В прежнее время, при совершении зэгэтэ-аба (о котором мы уже имели случай говорить), мстительные и подозрительные начальники Галша и другие во время призывания какого-нибудь чернаго заяна, не выбирали ли кого-нибудь из людей от лица этого заяна, и если этот человек казался им вредным и подозрительным, то не приносили ли его в жертву?

Во многих жертвоприношениях черным заянам сохранились ясные следы человеческаго жертвоприношения и также в очистительных жертвоприношениях видны такие же следы, в обрядах: зя-гаргаха, орго-ама-тахалха и пр.

Может быть, белые шаманы, не желая совершать жертвоприношение человеком, обходили это так, что во время обряда делали человеческую фигуру, и сожигали на огне вместо человека. Все это может выясниться при дальнейшем изучении шаманства учеными специалистами.

25 апреля, 1895 г.

+) Так в журнале – OCR.

1) Буквально следовало-бы: тайги старой как старуха.

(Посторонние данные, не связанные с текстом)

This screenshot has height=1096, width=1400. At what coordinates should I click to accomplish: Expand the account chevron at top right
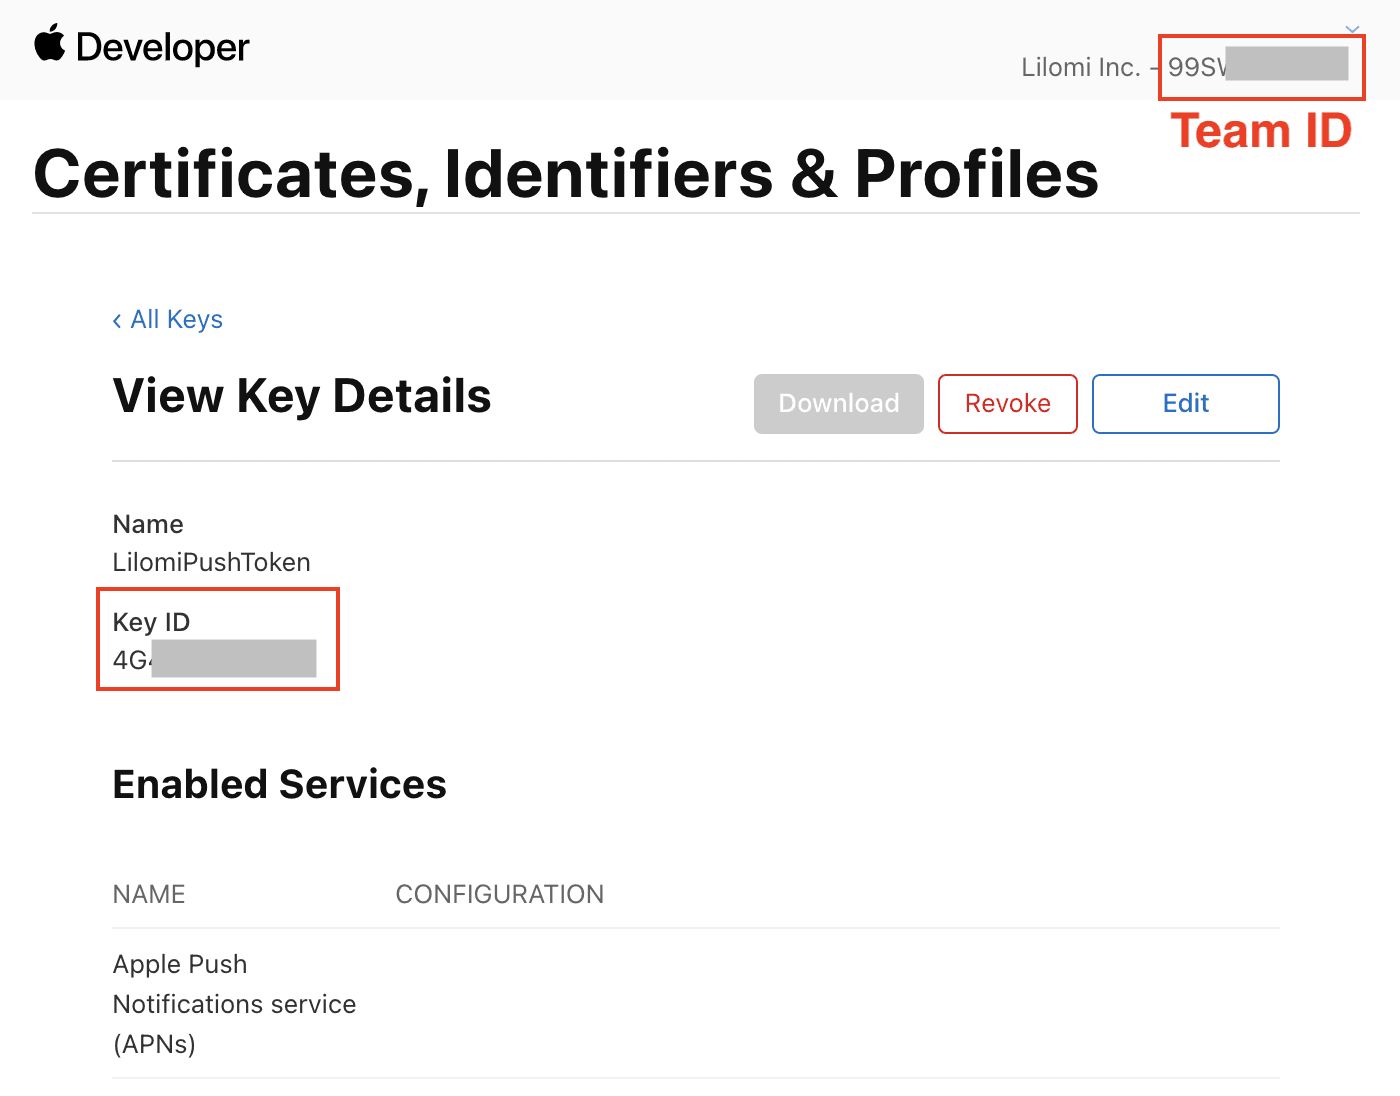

2) Здесь хöбши переведено „середина”. — „Хöбши” буквально — тетива лука, а здесь употреблено в смысле середины. Обыкновенно буряты говорят: „хэря хöбши”—дословно: тетива степи, т.-е. середина степи; точно также „гурбин хöбши” тетива долины, т.-е. середина долины.

3) По преданиях великоруссов и малоруссов, старик со старухой, желавщие испугать Бога, обращены в медведей. Ред.